Procédure devant la Cour :
Par une requête et un mémoire en réplique, enregistrés respectivement le 18 décembre 2015 et le 5 septembre 2016, la société Editions Larousse, représentée par Me Bordier, demande à la Cour :
1°) d'annuler le jugement n° 1409202/3-2 du 20 octobre 2015 du Tribunal administratif de Paris en tant qu'il n'a pas fait droit à ses conclusions tendant à l'annulation de la décision du 27 mars 2014 du ministre du travail, de l'emploi, de la formation professionnelle et du dialogue social d'inaptitude de Mme B...à son poste de chef de fabrication au sein de la société Editions Larousse ;
2°) d'annuler, pour excès de pouvoir, la décision du 27 mars 2014 du ministre du travail, de l'emploi, de la formation professionnelle et du dialogue social en ce qu'elle a déclaré Mme B...inapte à son poste de chef de fabrication et à tout poste au sein des éditions Larousse ;
3°) de déclarer Mme B...apte à son poste de chef de fabrication et, le cas échéant, d'ordonner avant-dire-droit une expertise médicale de Mme B...;
4°) de mettre à la charge de la ministre du travail, de l'emploi, de la formation professionnelle et du dialogue social le versement de la somme de 2 000 euros sur le fondement de l'article L. 761-1 du code de justice administrative.
Elle soutient que :
- le tribunal administratif a omis de statuer sur le moyen, qui était de nature à entraîner une annulation totale de la décision attaquée, tiré de ce que la procédure suivie par l'administration préalablement à l'édiction de la décision litigieuse avait été viciée en ce qu'elle n'avait pas respecté le principe du contradictoire et en ce qu'aucune étude de poste n'avait été réalisée préalablement à la déclaration d'inaptitude par l'inspecteur du travail ;
- la procédure suivie par l'administration préalablement à l'édiction de la décision litigieuse a été viciée en ce qu'elle n'avait pas respecté le principe du contradictoire ;
- aucune étude de poste n'a été réalisée préalablement à la déclaration d'inaptitude par l'inspecteur du travail, en méconnaissance des dispositions de l'article R. 4624-31 du code du travail ;
- la décision attaquée est entachée d'une erreur de fait en ce que la dégradation alléguée de l'état de santé de Mme B...ne correspond pas à la réalité et que les éléments de nature médicale ne démontrent pas son inaptitude ;
- la décision attaquée est entachée d'une erreur manifeste d'appréciation de la situation de MmeB..., dès lors que le calendrier et le contexte des visites et arrêts médicaux ont été très étudiés par l'intéressée et résultent d'une instrumentalisation par Mme B...de la procédure d'inaptitude ;
- si la cour ne reconnaissait pas l'aptitude de MmeB..., elle pourrait ordonner avant-dire-droit une expertise médicale sur la personne de Mme B...afin de recueillir un avis tiers sur son état de santé et, partant, sur son aptitude à accomplir ses fonctions au sein des Editions Larousse.

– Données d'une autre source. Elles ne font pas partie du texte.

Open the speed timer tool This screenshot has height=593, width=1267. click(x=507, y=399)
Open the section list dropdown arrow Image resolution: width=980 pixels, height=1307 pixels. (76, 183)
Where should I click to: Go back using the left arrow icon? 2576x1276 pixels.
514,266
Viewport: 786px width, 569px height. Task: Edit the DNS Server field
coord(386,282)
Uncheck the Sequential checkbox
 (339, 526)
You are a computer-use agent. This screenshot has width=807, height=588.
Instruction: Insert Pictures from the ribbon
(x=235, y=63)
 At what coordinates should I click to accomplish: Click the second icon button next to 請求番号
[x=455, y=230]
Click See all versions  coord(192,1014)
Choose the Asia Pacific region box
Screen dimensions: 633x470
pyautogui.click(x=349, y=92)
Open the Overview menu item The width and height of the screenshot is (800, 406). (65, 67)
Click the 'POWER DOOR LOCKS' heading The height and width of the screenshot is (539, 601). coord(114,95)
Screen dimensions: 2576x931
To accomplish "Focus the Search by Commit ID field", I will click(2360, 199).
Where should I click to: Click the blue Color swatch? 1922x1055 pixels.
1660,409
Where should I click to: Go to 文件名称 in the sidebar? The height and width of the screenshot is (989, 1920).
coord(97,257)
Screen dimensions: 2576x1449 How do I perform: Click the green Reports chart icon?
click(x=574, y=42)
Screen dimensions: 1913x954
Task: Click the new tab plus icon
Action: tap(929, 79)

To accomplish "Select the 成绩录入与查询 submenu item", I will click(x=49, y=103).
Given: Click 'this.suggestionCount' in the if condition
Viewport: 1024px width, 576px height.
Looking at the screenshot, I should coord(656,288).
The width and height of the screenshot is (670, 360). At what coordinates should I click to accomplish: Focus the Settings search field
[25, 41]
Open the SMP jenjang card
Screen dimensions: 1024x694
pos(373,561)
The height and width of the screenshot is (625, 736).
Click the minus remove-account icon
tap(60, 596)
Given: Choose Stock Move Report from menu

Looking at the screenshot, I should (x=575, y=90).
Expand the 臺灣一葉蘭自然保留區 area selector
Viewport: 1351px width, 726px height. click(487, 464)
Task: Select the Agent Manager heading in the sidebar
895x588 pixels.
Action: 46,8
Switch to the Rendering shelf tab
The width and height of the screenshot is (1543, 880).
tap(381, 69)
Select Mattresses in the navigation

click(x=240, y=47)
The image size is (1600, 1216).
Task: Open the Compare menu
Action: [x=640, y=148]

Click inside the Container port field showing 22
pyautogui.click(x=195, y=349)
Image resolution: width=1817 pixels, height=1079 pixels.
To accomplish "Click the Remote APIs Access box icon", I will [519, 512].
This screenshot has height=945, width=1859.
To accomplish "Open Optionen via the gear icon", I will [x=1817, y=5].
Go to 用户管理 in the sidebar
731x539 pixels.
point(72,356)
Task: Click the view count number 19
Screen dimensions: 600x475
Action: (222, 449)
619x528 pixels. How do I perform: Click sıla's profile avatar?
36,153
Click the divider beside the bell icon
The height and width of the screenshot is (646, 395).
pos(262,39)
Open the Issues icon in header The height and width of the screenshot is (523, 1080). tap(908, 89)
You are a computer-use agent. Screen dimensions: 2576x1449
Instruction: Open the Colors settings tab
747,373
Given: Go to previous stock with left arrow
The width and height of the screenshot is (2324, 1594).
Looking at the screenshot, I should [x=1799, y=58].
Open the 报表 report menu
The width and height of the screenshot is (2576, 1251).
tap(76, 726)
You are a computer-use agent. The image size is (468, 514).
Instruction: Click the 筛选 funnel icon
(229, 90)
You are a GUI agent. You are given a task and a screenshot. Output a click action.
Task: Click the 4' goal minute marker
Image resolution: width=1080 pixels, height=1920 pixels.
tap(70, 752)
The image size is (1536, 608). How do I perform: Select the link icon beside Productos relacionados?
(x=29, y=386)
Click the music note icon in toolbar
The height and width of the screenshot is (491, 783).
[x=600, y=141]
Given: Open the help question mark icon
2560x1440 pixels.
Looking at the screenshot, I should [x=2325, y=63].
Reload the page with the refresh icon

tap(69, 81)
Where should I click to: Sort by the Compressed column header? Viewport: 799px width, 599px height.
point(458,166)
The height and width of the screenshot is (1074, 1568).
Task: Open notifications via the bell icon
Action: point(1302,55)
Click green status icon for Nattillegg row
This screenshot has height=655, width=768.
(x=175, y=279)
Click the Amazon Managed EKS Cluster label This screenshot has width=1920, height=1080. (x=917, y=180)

Par un mémoire en défense, enregistré le 18 juillet 2016, Mme A...B..., représentée par Me Arnaud, conclut, d'une part, au rejet de la requête ; à cette fin, elle soutient que les moyens soulevés par la société Editions Larousse ne sont pas fondés.
D'autre part, par la voie de l'appel incident, Mme B...conclut à ce que le jugement attaqué soit annulé en tant qu'il a annulé la décision d'inaptitude définitive au sein de tout poste dans l'entreprise ; à cette fin, elle soutient que l'organisation du travail est défectueuse dans l'entreprise en ce qu'aucun système de vérification de la durée du travail n'a été mis en place, que la société Editions Larousse vise au départ de tous les salariés de plus de cinquante-cinq ans et que cette même société n'a pas recherché une solution de reclassement dans l'entreprise.
Enfin, Mme B...demande à ce que le versement de la somme de 3 000 euros soit mis à la charge de la société Editions Larousse sur le fondement de l'article L. 761-1 du code de justice administrative.
Par un mémoire en défense, enregistré le 8 juin 2017, la ministre du travail conclut au rejet de la requête.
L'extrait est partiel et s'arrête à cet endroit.